CITTADINANZA NEGATA PER QUESTIONI BUROCRATICHE
A causa di un errore non ha diritto alla cittadinanza. È questa la storia del signor Diop, 66enne senegalese arrivato in Italia nel 1986. Quasi quarant’anni di lavoro nel nostro Paese, una residenza stabile nel trevigiano, una famiglia con dei figli, tasse sempre pagate. Ma per lo Stato italiano non basta: non ha alcun diritto di ottenere la cittadinanza italiana.
La decisione si basa su un fatto risalente al 1998, quando Diop fu condannato per il reato di falso in autorizzazioni amministrative.

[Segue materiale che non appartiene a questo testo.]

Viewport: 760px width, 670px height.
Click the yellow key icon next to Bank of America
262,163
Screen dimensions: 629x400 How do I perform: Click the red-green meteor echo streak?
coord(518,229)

In realtà, si sarebbe trattato di un semplice errore di compilazione: ha invertito nome e cognome su un modulo.
Si è però trattato di un episodio per il quale, dopo anni di buona condotta, aveva ottenuto il beneficio della non menzione. Nonostante la fedina penale pulita e l’estinzione della vecchia condanna, il Ministero dell’Interno ha comunque ritenuto quell’episodio “sintomatico della personalità” del richiedente.
A pesare sulla decisione, anche un altro dettaglio: nella domanda per la cittadinanza presentata nel 2015, Diop aveva dichiarato di non aver riportato condanne, commettendo, secondo il Ministero, un’ulteriore violazione.
Il suo permesso di soggiorno permanente resta valido, così come il diritto a vivere e lavorare in Italia. Ma il sogno di diventare cittadino italiano sembra ormai svanito.
Una storia che riapre il dibattito sulla rigidità dei criteri per il riconoscimento della cittadinanza e su quanto possa essere difficile, anche per chi in Italia ha costruito una vita, ottenere pienamente diritti e riconoscimento.